**The problem**.
Transcribe, word for word and without additions, each line below from the one containing "Our History (629, 2454)" through the one containing "About Us (804, 15)", both ends included.

Entries taken from a collection
▶

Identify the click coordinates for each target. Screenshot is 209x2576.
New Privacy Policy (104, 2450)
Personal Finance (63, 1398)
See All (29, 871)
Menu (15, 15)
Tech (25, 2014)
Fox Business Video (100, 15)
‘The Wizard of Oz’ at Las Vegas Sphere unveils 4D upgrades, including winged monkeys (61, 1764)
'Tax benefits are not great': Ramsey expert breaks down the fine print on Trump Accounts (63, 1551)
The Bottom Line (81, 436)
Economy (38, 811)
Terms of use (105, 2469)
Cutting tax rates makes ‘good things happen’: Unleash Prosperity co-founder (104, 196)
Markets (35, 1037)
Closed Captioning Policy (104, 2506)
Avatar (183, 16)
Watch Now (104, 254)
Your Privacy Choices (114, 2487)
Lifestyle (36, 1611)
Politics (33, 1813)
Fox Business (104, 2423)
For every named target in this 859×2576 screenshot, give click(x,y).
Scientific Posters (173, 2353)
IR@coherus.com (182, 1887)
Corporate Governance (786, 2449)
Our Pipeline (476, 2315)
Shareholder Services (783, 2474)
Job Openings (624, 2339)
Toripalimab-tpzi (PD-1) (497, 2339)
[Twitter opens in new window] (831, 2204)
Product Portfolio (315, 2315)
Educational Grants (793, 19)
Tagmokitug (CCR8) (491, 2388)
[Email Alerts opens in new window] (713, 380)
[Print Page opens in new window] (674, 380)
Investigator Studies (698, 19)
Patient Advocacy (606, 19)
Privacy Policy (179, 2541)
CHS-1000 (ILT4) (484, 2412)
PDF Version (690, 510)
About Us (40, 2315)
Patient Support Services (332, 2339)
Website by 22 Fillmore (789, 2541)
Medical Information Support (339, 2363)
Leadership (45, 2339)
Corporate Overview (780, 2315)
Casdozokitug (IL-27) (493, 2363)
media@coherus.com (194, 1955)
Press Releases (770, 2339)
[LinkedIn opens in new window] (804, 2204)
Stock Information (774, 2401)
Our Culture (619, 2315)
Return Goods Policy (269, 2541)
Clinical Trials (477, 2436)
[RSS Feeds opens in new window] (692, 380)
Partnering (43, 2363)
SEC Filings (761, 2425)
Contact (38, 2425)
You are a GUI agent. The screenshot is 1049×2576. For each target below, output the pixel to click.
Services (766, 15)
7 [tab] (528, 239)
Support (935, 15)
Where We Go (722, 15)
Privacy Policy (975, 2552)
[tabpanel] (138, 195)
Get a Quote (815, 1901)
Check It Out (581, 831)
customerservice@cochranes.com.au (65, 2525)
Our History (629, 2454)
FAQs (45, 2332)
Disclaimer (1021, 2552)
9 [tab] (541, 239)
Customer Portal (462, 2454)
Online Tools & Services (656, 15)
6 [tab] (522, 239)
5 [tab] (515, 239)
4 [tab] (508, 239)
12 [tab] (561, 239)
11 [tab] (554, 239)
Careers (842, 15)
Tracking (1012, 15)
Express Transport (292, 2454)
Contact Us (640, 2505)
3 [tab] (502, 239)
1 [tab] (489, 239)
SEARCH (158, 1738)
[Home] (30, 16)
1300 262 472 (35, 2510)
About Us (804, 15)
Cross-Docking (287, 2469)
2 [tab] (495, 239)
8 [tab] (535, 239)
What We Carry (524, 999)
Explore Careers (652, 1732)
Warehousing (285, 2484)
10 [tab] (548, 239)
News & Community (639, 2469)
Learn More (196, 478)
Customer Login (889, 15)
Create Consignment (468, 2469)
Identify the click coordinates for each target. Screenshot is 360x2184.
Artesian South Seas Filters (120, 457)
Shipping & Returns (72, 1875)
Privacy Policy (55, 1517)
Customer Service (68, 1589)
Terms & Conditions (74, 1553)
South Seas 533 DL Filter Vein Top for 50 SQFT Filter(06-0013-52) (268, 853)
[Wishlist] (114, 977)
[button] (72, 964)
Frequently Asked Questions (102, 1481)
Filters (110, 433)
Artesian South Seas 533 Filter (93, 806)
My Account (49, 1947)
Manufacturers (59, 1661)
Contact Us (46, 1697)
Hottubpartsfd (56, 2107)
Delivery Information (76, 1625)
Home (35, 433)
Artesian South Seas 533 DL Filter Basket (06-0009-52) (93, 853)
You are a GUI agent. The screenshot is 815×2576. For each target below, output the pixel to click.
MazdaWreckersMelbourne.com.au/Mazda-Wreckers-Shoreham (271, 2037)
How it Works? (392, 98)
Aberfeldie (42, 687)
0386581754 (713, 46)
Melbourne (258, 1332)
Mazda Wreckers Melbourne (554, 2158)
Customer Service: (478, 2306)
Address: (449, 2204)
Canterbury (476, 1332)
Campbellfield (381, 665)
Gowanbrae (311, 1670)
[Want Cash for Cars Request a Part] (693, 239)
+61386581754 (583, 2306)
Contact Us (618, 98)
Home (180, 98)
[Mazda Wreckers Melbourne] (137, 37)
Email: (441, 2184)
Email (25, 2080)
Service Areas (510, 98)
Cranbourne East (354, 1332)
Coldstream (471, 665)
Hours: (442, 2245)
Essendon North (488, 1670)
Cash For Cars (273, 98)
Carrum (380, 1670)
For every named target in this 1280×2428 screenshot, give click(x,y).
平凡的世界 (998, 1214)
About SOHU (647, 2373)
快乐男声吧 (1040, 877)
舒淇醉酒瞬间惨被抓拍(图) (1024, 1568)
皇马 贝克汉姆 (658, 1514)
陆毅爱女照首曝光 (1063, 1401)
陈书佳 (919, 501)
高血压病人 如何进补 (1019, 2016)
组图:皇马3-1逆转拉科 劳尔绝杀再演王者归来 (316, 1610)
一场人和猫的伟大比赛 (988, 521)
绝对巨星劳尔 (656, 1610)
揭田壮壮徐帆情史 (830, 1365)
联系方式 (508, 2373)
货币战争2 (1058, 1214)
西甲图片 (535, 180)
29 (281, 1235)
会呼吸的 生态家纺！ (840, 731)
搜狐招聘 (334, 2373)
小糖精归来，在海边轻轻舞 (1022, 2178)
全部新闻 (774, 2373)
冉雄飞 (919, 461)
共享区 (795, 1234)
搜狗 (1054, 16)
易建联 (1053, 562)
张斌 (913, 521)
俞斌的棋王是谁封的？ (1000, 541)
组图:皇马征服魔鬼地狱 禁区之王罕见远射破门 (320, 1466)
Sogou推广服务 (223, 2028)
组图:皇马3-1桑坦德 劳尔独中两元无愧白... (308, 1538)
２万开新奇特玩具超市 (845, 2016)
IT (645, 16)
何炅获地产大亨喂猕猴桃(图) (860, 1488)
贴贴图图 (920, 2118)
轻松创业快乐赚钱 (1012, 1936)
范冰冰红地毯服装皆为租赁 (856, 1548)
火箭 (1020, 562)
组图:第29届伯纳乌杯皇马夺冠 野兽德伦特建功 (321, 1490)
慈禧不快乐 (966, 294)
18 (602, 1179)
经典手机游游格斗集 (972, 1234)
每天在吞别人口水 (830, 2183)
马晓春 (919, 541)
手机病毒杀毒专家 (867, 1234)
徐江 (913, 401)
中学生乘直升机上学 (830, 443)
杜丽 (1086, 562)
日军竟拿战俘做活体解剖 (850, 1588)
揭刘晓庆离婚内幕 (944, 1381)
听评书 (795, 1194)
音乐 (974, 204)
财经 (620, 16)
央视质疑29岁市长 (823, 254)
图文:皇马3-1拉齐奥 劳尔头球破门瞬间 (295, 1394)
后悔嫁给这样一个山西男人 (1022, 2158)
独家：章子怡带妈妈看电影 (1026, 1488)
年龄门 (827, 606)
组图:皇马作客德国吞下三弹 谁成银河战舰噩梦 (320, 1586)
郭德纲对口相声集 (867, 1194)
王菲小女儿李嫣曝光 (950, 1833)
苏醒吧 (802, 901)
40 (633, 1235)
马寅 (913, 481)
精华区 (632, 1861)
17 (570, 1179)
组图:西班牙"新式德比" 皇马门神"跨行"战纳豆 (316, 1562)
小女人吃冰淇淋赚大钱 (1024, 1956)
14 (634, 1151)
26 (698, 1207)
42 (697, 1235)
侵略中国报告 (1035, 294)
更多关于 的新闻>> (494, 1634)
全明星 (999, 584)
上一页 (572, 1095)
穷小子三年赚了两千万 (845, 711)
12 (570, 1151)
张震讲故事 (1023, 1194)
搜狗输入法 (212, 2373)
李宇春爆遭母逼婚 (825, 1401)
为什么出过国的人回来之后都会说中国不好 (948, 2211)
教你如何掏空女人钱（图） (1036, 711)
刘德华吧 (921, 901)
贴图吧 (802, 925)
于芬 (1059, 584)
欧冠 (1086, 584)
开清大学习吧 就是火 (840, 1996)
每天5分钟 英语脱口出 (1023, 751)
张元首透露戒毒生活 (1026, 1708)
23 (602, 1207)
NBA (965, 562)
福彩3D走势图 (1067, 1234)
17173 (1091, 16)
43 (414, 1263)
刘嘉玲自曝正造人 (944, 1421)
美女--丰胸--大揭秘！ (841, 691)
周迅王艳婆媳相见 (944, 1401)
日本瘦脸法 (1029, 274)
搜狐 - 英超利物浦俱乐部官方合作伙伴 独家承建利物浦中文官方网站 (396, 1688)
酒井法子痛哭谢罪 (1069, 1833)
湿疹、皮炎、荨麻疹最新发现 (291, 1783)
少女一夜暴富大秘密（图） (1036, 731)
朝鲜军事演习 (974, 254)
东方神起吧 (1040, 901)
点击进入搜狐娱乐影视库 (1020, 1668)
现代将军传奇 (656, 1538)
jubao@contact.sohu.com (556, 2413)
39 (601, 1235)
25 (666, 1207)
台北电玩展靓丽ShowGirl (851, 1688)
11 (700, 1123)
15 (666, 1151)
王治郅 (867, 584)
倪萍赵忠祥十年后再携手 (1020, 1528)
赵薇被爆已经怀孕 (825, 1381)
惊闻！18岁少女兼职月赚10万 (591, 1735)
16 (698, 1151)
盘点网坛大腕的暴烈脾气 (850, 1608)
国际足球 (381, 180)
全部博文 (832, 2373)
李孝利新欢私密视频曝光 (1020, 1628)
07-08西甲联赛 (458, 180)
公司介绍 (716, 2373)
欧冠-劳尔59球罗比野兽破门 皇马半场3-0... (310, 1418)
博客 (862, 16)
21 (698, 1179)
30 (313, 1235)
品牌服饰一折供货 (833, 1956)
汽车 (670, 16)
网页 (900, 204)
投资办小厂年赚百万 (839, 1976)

◀

**Solution to this problem**.
Our History (629, 2454)
FAQs (45, 2332)
Disclaimer (1021, 2552)
9 [tab] (541, 239)
Customer Portal (462, 2454)
Online Tools & Services (656, 15)
6 [tab] (522, 239)
5 [tab] (515, 239)
4 [tab] (508, 239)
12 [tab] (561, 239)
11 [tab] (554, 239)
Careers (842, 15)
Tracking (1012, 15)
Express Transport (292, 2454)
Contact Us (640, 2505)
3 [tab] (502, 239)
1 [tab] (489, 239)
SEARCH (158, 1738)
[Home] (30, 16)
1300 262 472 (35, 2510)
About Us (804, 15)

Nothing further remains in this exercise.